• **What is asked**
A. In the vegan Romesco post, why did the author add cauliflower to the spread?
B. Say whether each statement agrees with the vegan Romesco post, answering yes or no and quoting the words of the post that decide it. (i) The author followed the original recipe. (ii) The author did not blanch the nuts. (iii) The author replaced a Jalapeno pepper with an Ancho pepper.
C. Duplicate the part of the vegan Romesco post between "I bought some" and "it is roasted.", inclusive.

• **Source text**

Vegan since 1975, I decide to answer the question, "What DO you eat?" These posts tell about some meals and recipes my family and I have enjoyed over the years.

Pages

Saturday, June 9, 2012

Vegan Romesco with Cauliflower


My son remembered a delicious spread we bought once called Romesco, looked up a recipe, and sent it to me. Hint, hint.

The photo shows an open-face sandwich I made with my VEGAN ROMESCO SPREAD WITH CAULIFLOWER, some roasted tempeh strips, cucumber, radish, tomato, and green onion and arugula, with roasted onion to the side. This spread is very flavorful and filling. Although maybe that was because I ate several scoops of it before I constructed my sandwich … it was that good.

I bought some of the ingredients today and came right home to make the Romesco spread. I didn’t follow the original recipe, as usual. The tomatoes were expensive, so I decided to use some cauliflower to stretch it. Why cauliflower? I like how it tastes when it is roasted. 

I also changed the hot pepper from Ancho to Jalapeno, because that’s what I could find, and I added a green pepper for good measure. The nuts could probably be any nuts, but I bought a small amount of hazelnuts, and I had some almonds at home. I didn’t blanch the nuts.

Ingredients
1 container grape tomatoes or 4 medium tomatoes cut into pieces
1 — green pepper, seeded and halved
1 — fresh hot pepper, seeded and halved (be careful not to touch your eyes after touching the pepper, until you have washed your hands thoroughly) — Ancho or Jalapeno. You can use a dry pepper if you briefly roast it in oil in a pan and then soak in hot water for 15 minutes.

• **Recorded information**

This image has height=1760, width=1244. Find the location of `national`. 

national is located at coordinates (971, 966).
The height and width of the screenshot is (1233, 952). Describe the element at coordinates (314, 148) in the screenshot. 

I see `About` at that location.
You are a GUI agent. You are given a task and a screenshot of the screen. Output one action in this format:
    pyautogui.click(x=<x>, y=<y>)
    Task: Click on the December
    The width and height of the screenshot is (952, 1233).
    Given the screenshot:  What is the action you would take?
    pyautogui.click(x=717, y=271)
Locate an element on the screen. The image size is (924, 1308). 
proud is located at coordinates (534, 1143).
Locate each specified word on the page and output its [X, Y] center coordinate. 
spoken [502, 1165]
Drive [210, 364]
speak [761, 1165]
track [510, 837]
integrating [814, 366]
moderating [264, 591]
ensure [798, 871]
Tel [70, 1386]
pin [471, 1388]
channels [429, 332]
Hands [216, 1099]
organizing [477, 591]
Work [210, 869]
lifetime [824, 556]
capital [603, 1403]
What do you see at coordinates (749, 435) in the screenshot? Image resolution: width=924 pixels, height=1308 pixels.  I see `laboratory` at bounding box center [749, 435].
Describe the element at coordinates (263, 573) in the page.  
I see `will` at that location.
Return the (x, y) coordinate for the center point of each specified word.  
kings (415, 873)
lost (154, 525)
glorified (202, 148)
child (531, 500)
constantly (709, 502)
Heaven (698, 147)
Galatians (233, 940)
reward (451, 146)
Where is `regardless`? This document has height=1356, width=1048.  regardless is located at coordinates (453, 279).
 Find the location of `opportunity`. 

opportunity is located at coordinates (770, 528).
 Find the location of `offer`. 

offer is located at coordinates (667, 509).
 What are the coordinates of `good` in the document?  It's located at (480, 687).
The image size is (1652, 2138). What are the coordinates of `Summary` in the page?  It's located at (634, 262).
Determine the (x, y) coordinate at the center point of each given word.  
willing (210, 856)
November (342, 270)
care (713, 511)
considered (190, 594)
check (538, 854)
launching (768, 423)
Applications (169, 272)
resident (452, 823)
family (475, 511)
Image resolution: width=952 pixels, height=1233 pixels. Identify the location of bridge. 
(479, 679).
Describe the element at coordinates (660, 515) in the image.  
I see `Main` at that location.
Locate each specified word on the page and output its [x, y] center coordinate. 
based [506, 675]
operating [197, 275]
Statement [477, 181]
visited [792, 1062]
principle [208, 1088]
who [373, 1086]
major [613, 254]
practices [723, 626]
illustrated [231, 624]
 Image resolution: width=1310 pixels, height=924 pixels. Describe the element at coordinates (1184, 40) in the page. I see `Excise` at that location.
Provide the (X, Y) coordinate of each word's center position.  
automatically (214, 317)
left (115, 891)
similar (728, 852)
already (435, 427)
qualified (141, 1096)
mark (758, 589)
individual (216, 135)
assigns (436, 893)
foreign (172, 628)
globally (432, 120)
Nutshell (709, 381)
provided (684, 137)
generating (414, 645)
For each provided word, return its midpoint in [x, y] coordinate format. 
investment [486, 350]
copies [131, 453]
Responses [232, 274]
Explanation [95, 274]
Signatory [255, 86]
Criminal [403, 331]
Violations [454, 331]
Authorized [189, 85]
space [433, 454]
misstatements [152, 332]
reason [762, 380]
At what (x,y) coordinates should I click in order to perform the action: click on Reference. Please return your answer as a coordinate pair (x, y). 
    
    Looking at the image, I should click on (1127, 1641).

• **The replies**
A. The tomatoes were expensive, so the author used cauliflower to stretch the spread.

B.
(i) No: "I didn’t follow the original recipe, as usual."
(ii) Yes: "I didn’t blanch the nuts."
(iii) No: "I also changed the hot pepper from Ancho to Jalapeno, because that’s what I could find"

C.
I bought some of the ingredients today and came right home to make the Romesco spread. I didn’t follow the original recipe, as usual. The tomatoes were expensive, so I decided to use some cauliflower to stretch it. Why cauliflower? I like how it tastes when it is roasted.